_Texte de lecture_
Wellington a 18 ans et se retrouve démuni à errer dans l’immensité de la mégalopole brésilienne de São Paulo, à sa sortie du centre de rétention pour mineurs. Sa rencontre dans un cinéma porno avec Ronaldo, un homme mûr, lui ouvre un nouveau champ des possibles en le rebaptisant Baby : la prostitution et ses dangers mais aussi un amour hors-norme qui se construit malgré les différences. C’est à partir de cette relation et de ses déséquilibres que le cinéaste Marcelo Caetano a construit ce deuxième long métrage très émouvant, 6 ans après son magnifique Corpo Electrico. Il s’est confié à Strobo.
Comment est née l’envie de raconter l’histoire de ce jeune homme qui se prostitue à São Paulo ?

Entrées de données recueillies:

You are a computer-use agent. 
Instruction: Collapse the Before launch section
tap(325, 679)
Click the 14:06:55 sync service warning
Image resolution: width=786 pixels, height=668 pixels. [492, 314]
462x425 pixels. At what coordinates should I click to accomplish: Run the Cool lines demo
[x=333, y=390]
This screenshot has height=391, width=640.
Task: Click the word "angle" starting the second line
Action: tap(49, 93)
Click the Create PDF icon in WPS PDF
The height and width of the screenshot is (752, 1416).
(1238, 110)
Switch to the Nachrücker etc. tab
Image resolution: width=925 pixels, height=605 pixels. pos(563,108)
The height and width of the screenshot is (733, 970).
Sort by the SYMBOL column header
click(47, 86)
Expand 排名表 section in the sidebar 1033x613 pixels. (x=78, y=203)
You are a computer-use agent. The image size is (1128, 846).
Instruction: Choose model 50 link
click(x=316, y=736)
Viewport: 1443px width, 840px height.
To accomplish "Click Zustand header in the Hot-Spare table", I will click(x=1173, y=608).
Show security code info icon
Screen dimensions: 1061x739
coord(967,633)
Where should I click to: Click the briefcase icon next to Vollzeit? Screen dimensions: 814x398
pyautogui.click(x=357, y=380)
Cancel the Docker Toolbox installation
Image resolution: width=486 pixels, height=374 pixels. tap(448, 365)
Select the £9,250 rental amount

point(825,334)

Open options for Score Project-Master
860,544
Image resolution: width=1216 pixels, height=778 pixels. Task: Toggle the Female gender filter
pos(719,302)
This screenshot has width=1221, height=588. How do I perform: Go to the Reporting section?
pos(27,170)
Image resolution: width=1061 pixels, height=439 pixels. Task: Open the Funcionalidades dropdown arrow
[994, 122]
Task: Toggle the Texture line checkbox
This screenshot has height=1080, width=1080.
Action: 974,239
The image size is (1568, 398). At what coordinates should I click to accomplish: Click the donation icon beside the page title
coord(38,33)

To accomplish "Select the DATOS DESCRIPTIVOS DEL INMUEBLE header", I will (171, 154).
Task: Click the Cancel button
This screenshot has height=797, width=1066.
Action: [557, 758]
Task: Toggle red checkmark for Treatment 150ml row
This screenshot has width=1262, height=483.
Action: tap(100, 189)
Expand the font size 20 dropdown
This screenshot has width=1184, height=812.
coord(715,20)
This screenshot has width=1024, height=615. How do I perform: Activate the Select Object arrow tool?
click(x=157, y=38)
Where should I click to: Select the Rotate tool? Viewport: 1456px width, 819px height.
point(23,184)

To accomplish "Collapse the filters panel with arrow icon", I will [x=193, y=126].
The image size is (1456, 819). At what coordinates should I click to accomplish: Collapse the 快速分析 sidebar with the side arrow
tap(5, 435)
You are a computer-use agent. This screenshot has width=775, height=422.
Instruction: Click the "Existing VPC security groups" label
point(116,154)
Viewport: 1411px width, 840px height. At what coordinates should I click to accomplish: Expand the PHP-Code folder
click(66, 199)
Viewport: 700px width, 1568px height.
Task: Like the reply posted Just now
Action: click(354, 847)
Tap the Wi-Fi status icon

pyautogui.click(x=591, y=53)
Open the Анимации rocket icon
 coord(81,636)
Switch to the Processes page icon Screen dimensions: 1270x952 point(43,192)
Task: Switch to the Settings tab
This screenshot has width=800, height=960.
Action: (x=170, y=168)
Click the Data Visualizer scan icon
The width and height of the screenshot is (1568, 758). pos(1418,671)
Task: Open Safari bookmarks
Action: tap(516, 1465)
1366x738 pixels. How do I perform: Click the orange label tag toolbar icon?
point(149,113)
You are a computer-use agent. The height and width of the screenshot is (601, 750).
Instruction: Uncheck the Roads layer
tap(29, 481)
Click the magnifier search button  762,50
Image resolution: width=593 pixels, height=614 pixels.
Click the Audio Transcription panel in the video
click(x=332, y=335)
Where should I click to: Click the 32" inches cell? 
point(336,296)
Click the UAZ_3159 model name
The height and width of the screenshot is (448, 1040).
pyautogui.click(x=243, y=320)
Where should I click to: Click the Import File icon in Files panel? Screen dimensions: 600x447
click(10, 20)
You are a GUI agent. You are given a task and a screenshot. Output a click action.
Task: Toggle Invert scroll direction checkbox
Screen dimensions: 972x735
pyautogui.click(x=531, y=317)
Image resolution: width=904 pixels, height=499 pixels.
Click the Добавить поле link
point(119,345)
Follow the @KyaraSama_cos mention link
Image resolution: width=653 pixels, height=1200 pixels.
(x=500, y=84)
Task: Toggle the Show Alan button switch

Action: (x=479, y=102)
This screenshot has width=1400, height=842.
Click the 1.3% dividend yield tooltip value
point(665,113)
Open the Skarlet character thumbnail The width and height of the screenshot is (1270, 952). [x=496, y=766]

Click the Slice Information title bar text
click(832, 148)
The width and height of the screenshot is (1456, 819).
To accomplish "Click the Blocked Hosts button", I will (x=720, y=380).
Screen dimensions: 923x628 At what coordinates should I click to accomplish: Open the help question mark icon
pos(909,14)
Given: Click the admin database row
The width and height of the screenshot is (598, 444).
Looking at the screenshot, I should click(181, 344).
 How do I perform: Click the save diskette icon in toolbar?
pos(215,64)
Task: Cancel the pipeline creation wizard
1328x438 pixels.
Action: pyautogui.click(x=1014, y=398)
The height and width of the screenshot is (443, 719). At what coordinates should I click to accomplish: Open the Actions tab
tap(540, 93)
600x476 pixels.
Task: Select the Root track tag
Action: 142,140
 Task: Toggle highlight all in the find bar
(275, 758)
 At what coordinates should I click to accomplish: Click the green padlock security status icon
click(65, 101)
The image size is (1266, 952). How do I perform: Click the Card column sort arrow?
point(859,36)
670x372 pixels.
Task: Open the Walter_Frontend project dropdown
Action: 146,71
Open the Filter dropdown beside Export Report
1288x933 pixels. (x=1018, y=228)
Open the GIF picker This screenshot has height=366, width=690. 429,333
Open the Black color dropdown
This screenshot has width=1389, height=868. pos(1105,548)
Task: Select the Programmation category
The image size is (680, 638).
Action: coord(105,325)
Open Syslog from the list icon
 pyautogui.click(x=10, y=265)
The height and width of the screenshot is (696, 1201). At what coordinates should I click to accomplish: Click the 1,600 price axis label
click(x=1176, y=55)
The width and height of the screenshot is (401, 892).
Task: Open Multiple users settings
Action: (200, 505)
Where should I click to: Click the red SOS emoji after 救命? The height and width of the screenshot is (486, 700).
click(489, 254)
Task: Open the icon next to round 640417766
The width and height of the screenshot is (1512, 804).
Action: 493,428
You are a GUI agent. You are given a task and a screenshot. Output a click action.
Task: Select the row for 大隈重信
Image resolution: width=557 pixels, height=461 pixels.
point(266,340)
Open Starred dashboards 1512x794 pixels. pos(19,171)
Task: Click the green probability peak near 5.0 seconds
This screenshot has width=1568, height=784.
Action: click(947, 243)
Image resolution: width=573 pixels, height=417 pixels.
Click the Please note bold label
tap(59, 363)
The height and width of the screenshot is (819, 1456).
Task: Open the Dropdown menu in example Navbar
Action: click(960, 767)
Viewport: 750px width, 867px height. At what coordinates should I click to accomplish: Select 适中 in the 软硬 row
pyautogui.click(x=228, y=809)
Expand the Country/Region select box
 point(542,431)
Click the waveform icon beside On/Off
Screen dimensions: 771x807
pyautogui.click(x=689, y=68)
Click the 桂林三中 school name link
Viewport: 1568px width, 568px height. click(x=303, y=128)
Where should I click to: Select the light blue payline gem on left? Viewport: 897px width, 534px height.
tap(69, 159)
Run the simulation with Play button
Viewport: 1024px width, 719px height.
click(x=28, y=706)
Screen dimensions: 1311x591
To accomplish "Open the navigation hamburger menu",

_Consignes_
[A] Remplacez « Ronaldo » par « Rodrigo » en reprenant le texte sur le film de Marcelo Caetano, depuis « Wellington a 18 » jusqu'à « confié à Strobo. ».
[B] Dans les lignes de données, recopiez à l'identique celles qui vont de la ligne contenant « Open the Filter dropdown beside Export Report » jusqu'à la ligne contenant « Action: 493,428 », ces deux lignes comprises.

_Corrigé détaillé_
[A]
Wellington a 18 ans et se retrouve démuni à errer dans l’immensité de la mégalopole brésilienne de São Paulo, à sa sortie du centre de rétention pour mineurs. Sa rencontre dans un cinéma porno avec Rodrigo, un homme mûr, lui ouvre un nouveau champ des possibles en le rebaptisant Baby : la prostitution et ses dangers mais aussi un amour hors-norme qui se construit malgré les différences. C’est à partir de cette relation et de ses déséquilibres que le cinéaste Marcelo Caetano a construit ce deuxième long métrage très émouvant, 6 ans après son magnifique Corpo Electrico. Il s’est confié à Strobo.

[B]
Open the Filter dropdown beside Export Report
1288x933 pixels. (x=1018, y=228)
Open the GIF picker This screenshot has height=366, width=690. 429,333
Open the Black color dropdown
This screenshot has width=1389, height=868. pos(1105,548)
Task: Select the Programmation category
The image size is (680, 638).
Action: coord(105,325)
Open Syslog from the list icon
 pyautogui.click(x=10, y=265)
The height and width of the screenshot is (696, 1201). At what coordinates should I click to accomplish: Click the 1,600 price axis label
click(x=1176, y=55)
The width and height of the screenshot is (401, 892).
Task: Open Multiple users settings
Action: (200, 505)
Where should I click to: Click the red SOS emoji after 救命? The height and width of the screenshot is (486, 700).
click(489, 254)
Task: Open the icon next to round 640417766
The width and height of the screenshot is (1512, 804).
Action: 493,428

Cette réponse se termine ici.